A high explosive bomb fell onto Lower Belgrave Street just below the Mews in World War II, meaning the properties within had to be rebuilt as a result of the damage that occurred. When the London Poverty Maps were published, the area was determined to have fairly comfortable living conditions and households with good ordinary earnings.
Grosvenor Gardens Mews North is part of Westminster City Council’s Grosvenor Gardens Conservation Area. First designated in 1970, the area has a mixed character with several differing areas of townscape. Tucked behind the grand terraces of the area and filling awkwardly shaped spaces are three sets of mews: Grosvenor Gardens East, North and South.

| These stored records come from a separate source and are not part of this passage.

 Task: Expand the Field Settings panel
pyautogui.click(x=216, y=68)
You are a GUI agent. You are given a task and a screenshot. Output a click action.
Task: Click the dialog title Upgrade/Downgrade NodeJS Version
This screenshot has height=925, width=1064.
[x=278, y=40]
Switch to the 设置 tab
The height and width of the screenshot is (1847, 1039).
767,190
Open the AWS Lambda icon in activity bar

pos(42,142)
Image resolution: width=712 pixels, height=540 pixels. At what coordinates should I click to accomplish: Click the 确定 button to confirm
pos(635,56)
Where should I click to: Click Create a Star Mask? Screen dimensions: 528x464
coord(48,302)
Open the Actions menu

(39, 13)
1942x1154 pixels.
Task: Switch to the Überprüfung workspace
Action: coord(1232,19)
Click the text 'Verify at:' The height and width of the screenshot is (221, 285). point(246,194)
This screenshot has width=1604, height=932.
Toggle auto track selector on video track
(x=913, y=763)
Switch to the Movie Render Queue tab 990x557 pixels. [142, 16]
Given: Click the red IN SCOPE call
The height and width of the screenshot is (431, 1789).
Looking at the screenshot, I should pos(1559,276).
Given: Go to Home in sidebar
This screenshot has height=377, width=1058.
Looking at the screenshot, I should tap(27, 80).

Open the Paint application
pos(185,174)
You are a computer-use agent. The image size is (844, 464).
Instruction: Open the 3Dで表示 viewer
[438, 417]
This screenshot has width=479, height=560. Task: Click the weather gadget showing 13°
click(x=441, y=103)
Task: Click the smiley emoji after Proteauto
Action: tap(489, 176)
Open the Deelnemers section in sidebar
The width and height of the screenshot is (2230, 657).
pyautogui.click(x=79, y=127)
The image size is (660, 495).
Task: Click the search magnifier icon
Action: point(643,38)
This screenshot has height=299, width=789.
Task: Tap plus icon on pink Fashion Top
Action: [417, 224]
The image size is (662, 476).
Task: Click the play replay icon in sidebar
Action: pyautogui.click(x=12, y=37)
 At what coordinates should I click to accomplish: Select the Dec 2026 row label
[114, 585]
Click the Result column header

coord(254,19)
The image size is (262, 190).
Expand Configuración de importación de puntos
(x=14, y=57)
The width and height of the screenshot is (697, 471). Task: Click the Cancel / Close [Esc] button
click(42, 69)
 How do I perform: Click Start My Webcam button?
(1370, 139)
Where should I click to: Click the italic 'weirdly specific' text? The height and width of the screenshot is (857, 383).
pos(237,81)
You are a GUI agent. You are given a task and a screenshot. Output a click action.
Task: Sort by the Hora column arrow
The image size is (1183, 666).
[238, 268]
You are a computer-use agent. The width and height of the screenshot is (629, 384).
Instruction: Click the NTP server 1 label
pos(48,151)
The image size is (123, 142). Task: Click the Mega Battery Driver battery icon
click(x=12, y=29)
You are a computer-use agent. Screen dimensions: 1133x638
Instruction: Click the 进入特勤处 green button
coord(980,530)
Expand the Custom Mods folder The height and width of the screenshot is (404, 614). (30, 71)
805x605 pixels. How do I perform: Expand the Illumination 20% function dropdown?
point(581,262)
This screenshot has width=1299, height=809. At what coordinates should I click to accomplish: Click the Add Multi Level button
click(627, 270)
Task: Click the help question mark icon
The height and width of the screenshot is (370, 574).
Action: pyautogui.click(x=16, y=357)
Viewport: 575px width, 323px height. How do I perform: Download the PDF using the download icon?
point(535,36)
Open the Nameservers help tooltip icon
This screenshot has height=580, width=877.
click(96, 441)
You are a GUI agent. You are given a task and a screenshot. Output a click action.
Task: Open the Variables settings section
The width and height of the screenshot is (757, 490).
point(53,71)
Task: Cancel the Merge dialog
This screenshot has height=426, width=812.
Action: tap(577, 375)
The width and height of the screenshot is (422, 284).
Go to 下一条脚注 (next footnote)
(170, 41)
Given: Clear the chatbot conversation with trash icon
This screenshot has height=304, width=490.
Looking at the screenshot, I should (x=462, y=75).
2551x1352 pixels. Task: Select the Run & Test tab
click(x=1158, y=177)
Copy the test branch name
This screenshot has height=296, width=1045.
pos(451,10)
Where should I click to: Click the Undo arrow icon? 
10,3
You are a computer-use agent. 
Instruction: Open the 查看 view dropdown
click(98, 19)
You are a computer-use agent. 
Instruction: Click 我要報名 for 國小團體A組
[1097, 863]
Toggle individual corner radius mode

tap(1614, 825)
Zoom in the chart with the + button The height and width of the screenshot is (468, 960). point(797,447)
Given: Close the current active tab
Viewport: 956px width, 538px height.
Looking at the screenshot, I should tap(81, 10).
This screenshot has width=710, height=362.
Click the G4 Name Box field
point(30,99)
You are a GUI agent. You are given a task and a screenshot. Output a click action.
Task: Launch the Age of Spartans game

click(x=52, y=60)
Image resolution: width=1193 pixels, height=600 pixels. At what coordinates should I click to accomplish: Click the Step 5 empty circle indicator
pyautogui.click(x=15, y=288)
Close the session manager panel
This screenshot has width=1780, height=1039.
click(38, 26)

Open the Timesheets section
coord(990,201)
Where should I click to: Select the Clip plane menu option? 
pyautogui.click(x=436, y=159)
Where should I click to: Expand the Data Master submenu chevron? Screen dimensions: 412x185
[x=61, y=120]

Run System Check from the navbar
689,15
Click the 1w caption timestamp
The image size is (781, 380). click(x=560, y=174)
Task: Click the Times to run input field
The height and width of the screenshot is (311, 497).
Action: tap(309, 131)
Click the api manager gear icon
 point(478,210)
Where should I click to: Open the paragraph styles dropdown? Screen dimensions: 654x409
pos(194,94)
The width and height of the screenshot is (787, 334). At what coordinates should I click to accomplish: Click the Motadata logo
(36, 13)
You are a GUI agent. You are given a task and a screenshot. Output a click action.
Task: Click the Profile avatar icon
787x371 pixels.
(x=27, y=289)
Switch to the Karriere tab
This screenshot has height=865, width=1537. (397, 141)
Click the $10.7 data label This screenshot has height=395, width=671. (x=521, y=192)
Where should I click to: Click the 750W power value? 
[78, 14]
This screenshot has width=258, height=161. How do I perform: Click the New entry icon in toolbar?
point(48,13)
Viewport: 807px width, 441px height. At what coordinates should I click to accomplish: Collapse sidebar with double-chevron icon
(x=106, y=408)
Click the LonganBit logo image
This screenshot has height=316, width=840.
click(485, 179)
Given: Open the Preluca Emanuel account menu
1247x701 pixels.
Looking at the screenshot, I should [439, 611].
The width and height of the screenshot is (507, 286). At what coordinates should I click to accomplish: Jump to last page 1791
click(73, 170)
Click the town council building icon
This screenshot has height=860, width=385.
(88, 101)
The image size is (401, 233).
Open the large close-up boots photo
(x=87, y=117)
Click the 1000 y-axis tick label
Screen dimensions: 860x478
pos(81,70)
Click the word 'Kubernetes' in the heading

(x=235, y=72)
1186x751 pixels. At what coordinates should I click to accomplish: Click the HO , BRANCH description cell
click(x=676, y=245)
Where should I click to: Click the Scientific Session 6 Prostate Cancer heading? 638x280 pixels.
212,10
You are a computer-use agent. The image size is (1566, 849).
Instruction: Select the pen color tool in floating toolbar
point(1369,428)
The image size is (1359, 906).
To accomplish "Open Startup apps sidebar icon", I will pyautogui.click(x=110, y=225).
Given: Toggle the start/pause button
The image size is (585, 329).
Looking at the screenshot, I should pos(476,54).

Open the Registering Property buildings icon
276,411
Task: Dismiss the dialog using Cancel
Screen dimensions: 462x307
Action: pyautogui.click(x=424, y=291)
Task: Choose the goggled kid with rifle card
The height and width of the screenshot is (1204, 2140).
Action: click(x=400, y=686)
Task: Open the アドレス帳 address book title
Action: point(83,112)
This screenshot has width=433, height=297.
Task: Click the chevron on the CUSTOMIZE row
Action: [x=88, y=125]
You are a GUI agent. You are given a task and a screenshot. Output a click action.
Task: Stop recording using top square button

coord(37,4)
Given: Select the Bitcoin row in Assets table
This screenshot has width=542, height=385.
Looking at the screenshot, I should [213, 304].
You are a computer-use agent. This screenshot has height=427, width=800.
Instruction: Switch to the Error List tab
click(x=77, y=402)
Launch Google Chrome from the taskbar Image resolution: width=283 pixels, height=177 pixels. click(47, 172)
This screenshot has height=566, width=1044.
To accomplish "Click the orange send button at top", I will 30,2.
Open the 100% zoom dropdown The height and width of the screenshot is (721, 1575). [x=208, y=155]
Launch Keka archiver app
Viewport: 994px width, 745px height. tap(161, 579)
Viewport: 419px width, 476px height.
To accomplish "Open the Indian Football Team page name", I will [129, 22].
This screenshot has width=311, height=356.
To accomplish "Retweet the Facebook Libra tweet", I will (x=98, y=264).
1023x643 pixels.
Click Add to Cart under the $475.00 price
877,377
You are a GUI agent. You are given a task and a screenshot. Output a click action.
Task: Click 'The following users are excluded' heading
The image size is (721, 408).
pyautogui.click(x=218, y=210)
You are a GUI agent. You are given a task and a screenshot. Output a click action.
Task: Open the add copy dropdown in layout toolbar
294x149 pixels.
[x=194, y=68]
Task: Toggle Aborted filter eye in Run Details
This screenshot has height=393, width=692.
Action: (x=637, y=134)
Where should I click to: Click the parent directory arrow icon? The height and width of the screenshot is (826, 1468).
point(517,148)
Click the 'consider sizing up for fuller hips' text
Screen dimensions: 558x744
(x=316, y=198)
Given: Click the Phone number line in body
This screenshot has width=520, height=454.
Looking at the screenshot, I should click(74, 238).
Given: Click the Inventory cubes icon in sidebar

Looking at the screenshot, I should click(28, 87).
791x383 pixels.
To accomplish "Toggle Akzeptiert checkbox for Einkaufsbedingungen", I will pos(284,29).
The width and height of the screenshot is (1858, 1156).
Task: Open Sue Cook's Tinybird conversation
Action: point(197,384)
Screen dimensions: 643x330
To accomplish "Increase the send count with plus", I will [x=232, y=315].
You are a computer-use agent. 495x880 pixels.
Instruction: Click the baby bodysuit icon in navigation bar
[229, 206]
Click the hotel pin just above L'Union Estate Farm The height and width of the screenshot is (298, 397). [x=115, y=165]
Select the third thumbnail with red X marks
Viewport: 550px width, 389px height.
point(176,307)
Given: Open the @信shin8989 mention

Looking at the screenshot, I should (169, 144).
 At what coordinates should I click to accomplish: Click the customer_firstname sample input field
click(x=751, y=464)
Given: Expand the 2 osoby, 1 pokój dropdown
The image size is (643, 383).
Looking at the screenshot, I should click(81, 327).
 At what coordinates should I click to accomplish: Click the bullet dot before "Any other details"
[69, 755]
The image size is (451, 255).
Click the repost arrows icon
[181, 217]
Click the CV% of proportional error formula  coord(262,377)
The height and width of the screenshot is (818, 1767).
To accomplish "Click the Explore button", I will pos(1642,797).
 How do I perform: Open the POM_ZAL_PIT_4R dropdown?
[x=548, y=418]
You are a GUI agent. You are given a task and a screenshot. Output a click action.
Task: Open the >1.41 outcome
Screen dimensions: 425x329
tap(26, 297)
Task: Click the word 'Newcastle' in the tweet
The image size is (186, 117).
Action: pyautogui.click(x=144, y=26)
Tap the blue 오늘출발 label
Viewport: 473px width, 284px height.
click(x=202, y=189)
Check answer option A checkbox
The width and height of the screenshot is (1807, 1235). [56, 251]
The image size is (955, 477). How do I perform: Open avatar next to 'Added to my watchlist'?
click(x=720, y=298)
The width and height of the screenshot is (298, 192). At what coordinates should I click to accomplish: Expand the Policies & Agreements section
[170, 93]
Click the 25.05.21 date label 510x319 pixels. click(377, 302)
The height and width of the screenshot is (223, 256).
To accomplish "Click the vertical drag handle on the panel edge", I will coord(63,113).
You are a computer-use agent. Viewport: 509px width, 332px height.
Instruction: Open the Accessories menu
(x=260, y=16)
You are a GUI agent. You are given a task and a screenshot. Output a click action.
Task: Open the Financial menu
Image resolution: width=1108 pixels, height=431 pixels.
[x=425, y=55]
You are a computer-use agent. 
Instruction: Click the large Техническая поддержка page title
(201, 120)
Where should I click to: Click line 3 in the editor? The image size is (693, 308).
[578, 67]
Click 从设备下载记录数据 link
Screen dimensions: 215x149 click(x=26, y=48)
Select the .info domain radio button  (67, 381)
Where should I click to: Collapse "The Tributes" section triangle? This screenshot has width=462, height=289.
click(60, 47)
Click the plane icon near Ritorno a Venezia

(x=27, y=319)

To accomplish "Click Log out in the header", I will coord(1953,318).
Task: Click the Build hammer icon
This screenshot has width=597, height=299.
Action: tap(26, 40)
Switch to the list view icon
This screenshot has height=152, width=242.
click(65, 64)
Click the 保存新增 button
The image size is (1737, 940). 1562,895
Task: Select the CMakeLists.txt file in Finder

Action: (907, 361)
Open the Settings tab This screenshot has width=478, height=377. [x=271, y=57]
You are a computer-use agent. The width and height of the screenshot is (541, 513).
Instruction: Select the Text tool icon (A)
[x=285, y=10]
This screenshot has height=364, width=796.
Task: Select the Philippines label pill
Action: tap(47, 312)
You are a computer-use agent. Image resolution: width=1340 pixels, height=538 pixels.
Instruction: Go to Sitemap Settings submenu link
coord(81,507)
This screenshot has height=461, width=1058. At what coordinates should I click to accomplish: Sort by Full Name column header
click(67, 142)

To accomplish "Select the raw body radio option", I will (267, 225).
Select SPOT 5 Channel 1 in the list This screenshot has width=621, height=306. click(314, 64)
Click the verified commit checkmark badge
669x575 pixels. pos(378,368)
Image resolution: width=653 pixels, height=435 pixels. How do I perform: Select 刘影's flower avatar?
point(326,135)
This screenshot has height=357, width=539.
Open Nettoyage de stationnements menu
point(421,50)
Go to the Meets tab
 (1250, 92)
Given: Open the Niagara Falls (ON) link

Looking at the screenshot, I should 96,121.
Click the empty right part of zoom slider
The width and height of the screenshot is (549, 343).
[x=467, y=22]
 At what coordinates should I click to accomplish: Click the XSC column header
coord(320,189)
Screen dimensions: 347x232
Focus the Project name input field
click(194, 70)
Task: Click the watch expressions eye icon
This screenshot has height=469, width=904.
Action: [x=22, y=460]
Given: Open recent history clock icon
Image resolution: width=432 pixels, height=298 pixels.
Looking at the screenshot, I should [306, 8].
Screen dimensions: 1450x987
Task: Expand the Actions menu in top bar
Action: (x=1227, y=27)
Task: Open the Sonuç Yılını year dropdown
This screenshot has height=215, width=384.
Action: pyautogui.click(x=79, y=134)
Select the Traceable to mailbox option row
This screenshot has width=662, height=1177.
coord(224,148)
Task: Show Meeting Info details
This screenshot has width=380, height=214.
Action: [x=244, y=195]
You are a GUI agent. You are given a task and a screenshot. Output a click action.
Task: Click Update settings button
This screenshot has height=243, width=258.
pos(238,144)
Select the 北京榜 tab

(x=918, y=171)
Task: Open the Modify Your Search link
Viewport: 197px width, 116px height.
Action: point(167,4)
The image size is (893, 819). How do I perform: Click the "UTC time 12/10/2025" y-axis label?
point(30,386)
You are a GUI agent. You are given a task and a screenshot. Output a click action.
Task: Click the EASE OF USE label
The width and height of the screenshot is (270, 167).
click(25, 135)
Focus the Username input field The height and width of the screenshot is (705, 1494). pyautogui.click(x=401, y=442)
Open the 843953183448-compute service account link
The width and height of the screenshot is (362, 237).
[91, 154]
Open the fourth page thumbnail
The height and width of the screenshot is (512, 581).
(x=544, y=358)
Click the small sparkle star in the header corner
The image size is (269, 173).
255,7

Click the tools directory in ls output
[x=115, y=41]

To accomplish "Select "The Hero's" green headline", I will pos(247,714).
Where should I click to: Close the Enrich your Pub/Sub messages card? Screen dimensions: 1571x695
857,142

These developments originally provided the stable yards for the residents of the main terraces. Overall, the simplicity of the mews architecture, their scale and enclosure gives them an intimate character and sense of privacy that is quite separate from the rest of the Conservation Area.
The Mews has three storey properties with a mixture of rendered and painted brickwork and mansard roof styles. The garages remain intact and are surrounded by a cobbled road surface.
The original purpose of the Mews was to provide stable/ coach house accommodation to the main houses on Grosvenor Gardens. Now, it is predominantly used for residential purposes though some commercial activity is still carried out to this day.
Many planning applications have been made since 2003 including roof extensions and changes to the fenestration. Conservation Area controls now apply to new development in the Mews.